Information provided:
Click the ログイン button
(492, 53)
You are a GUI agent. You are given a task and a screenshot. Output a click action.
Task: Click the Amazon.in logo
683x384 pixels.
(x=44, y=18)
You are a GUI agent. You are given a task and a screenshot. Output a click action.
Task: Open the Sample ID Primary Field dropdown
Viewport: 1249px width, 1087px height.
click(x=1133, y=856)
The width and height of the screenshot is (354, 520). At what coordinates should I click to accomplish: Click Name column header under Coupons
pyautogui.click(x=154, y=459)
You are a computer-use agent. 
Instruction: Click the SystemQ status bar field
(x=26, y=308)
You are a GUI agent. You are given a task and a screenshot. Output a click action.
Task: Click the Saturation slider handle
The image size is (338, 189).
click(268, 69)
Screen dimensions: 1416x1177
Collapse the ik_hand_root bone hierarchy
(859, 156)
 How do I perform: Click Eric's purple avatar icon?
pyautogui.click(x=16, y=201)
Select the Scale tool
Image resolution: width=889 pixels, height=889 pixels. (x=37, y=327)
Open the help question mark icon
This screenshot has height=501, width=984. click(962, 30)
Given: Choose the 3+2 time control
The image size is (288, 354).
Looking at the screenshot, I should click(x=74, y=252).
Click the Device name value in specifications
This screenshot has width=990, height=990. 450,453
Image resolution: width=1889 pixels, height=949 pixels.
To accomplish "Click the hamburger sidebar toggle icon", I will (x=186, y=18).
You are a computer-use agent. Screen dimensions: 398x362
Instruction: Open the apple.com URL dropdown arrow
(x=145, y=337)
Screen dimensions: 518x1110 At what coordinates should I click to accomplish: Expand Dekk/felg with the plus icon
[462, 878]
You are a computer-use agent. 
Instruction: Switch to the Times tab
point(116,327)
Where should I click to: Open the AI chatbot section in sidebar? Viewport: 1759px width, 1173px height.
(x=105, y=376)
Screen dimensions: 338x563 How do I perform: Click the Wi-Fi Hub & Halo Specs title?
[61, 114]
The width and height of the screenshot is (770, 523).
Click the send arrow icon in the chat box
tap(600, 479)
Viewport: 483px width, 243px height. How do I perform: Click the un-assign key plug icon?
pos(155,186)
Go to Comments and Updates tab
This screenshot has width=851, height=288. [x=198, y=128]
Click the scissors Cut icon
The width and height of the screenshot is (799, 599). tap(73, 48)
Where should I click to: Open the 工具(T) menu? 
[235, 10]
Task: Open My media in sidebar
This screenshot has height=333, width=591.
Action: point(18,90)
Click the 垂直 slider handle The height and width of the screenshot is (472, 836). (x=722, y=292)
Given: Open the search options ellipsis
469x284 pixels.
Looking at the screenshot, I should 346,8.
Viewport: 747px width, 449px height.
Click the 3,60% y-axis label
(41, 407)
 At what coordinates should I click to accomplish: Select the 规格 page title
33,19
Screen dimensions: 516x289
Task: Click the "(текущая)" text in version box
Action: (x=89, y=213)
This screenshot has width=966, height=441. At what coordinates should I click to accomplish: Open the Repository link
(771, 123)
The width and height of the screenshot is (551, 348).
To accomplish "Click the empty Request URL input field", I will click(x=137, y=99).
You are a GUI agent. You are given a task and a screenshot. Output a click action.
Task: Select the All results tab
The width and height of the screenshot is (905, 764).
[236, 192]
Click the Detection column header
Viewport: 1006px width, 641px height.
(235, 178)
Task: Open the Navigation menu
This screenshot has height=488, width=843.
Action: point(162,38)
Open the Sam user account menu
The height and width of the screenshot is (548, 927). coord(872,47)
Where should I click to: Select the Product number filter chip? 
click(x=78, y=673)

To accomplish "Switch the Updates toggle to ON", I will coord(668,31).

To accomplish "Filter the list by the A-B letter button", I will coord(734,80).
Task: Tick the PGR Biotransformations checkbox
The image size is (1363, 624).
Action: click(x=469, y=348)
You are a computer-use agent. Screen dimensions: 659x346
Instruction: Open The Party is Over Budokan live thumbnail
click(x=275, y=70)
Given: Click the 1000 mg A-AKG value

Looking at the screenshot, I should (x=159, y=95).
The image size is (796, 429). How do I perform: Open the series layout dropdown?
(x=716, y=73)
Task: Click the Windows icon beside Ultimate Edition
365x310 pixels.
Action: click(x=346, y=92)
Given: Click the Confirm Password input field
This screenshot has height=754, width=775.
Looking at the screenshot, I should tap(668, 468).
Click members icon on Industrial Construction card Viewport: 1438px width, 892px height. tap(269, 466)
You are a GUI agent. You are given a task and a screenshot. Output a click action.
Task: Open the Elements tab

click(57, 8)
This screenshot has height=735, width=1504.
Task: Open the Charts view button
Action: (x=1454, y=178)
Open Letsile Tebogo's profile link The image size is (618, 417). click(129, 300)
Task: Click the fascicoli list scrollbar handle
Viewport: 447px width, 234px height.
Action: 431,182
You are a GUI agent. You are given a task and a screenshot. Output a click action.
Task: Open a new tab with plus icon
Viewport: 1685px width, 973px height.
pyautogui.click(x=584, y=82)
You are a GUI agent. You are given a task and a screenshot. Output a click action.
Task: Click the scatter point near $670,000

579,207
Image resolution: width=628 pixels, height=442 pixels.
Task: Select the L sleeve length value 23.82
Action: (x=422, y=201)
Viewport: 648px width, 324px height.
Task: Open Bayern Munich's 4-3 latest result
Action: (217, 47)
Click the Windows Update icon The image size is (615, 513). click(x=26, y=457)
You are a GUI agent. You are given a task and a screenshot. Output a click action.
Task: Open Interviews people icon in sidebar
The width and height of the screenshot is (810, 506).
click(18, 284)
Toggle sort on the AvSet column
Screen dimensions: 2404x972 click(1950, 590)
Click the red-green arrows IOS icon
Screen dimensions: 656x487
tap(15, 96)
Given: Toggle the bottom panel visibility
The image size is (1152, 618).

Task description: Copy out every one of the items above line for line, with no changes at all.

Task answer:
Click the ログイン button
(492, 53)
You are a GUI agent. You are given a task and a screenshot. Output a click action.
Task: Click the Amazon.in logo
683x384 pixels.
(x=44, y=18)
You are a GUI agent. You are given a task and a screenshot. Output a click action.
Task: Open the Sample ID Primary Field dropdown
Viewport: 1249px width, 1087px height.
click(x=1133, y=856)
The width and height of the screenshot is (354, 520). At what coordinates should I click to accomplish: Click Name column header under Coupons
pyautogui.click(x=154, y=459)
You are a computer-use agent. 
Instruction: Click the SystemQ status bar field
(x=26, y=308)
You are a GUI agent. You are given a task and a screenshot. Output a click action.
Task: Click the Saturation slider handle
The image size is (338, 189).
click(268, 69)
Screen dimensions: 1416x1177
Collapse the ik_hand_root bone hierarchy
(859, 156)
 How do I perform: Click Eric's purple avatar icon?
pyautogui.click(x=16, y=201)
Select the Scale tool
Image resolution: width=889 pixels, height=889 pixels. (x=37, y=327)
Open the help question mark icon
This screenshot has height=501, width=984. click(962, 30)
Given: Choose the 3+2 time control
The image size is (288, 354).
Looking at the screenshot, I should click(x=74, y=252).
Click the Device name value in specifications
This screenshot has width=990, height=990. 450,453
Image resolution: width=1889 pixels, height=949 pixels.
To accomplish "Click the hamburger sidebar toggle icon", I will (x=186, y=18).
You are a computer-use agent. Screen dimensions: 398x362
Instruction: Open the apple.com URL dropdown arrow
(x=145, y=337)
Screen dimensions: 518x1110 At what coordinates should I click to accomplish: Expand Dekk/felg with the plus icon
[462, 878]
You are a computer-use agent. 
Instruction: Switch to the Times tab
point(116,327)
Where should I click to: Open the AI chatbot section in sidebar? Viewport: 1759px width, 1173px height.
(x=105, y=376)
Screen dimensions: 338x563 How do I perform: Click the Wi-Fi Hub & Halo Specs title?
[61, 114]
The width and height of the screenshot is (770, 523).
Click the send arrow icon in the chat box
tap(600, 479)
Viewport: 483px width, 243px height. How do I perform: Click the un-assign key plug icon?
pos(155,186)
Go to Comments and Updates tab
This screenshot has width=851, height=288. [x=198, y=128]
Click the scissors Cut icon
The width and height of the screenshot is (799, 599). tap(73, 48)
Where should I click to: Open the 工具(T) menu? 
[235, 10]
Task: Open My media in sidebar
This screenshot has height=333, width=591.
Action: point(18,90)
Click the 垂直 slider handle The height and width of the screenshot is (472, 836). (x=722, y=292)
Given: Open the search options ellipsis
469x284 pixels.
Looking at the screenshot, I should 346,8.
Viewport: 747px width, 449px height.
Click the 3,60% y-axis label
(41, 407)
 At what coordinates should I click to accomplish: Select the 规格 page title
33,19
Screen dimensions: 516x289
Task: Click the "(текущая)" text in version box
Action: (x=89, y=213)
This screenshot has width=966, height=441. At what coordinates should I click to accomplish: Open the Repository link
(771, 123)
The width and height of the screenshot is (551, 348).
To accomplish "Click the empty Request URL input field", I will click(x=137, y=99).
You are a GUI agent. You are given a task and a screenshot. Output a click action.
Task: Select the All results tab
The width and height of the screenshot is (905, 764).
[236, 192]
Click the Detection column header
Viewport: 1006px width, 641px height.
(235, 178)
Task: Open the Navigation menu
This screenshot has height=488, width=843.
Action: point(162,38)
Open the Sam user account menu
The height and width of the screenshot is (548, 927). coord(872,47)
Where should I click to: Select the Product number filter chip? 
click(x=78, y=673)

To accomplish "Switch the Updates toggle to ON", I will coord(668,31).

To accomplish "Filter the list by the A-B letter button", I will coord(734,80).
Task: Tick the PGR Biotransformations checkbox
The image size is (1363, 624).
Action: click(x=469, y=348)
You are a computer-use agent. Screen dimensions: 659x346
Instruction: Open The Party is Over Budokan live thumbnail
click(x=275, y=70)
Given: Click the 1000 mg A-AKG value

Looking at the screenshot, I should (x=159, y=95).
The image size is (796, 429). How do I perform: Open the series layout dropdown?
(x=716, y=73)
Task: Click the Windows icon beside Ultimate Edition
365x310 pixels.
Action: click(x=346, y=92)
Given: Click the Confirm Password input field
This screenshot has height=754, width=775.
Looking at the screenshot, I should tap(668, 468).
Click members icon on Industrial Construction card Viewport: 1438px width, 892px height. tap(269, 466)
You are a GUI agent. You are given a task and a screenshot. Output a click action.
Task: Open the Elements tab

click(57, 8)
This screenshot has height=735, width=1504.
Task: Open the Charts view button
Action: (x=1454, y=178)
Open Letsile Tebogo's profile link The image size is (618, 417). click(129, 300)
Task: Click the fascicoli list scrollbar handle
Viewport: 447px width, 234px height.
Action: 431,182
You are a GUI agent. You are given a task and a screenshot. Output a click action.
Task: Open a new tab with plus icon
Viewport: 1685px width, 973px height.
pyautogui.click(x=584, y=82)
You are a GUI agent. You are given a task and a screenshot. Output a click action.
Task: Click the scatter point near $670,000

579,207
Image resolution: width=628 pixels, height=442 pixels.
Task: Select the L sleeve length value 23.82
Action: (x=422, y=201)
Viewport: 648px width, 324px height.
Task: Open Bayern Munich's 4-3 latest result
Action: (217, 47)
Click the Windows Update icon The image size is (615, 513). click(x=26, y=457)
You are a GUI agent. You are given a task and a screenshot. Output a click action.
Task: Open Interviews people icon in sidebar
The width and height of the screenshot is (810, 506).
click(18, 284)
Toggle sort on the AvSet column
Screen dimensions: 2404x972 click(1950, 590)
Click the red-green arrows IOS icon
Screen dimensions: 656x487
tap(15, 96)
Given: Toggle the bottom panel visibility
The image size is (1152, 618).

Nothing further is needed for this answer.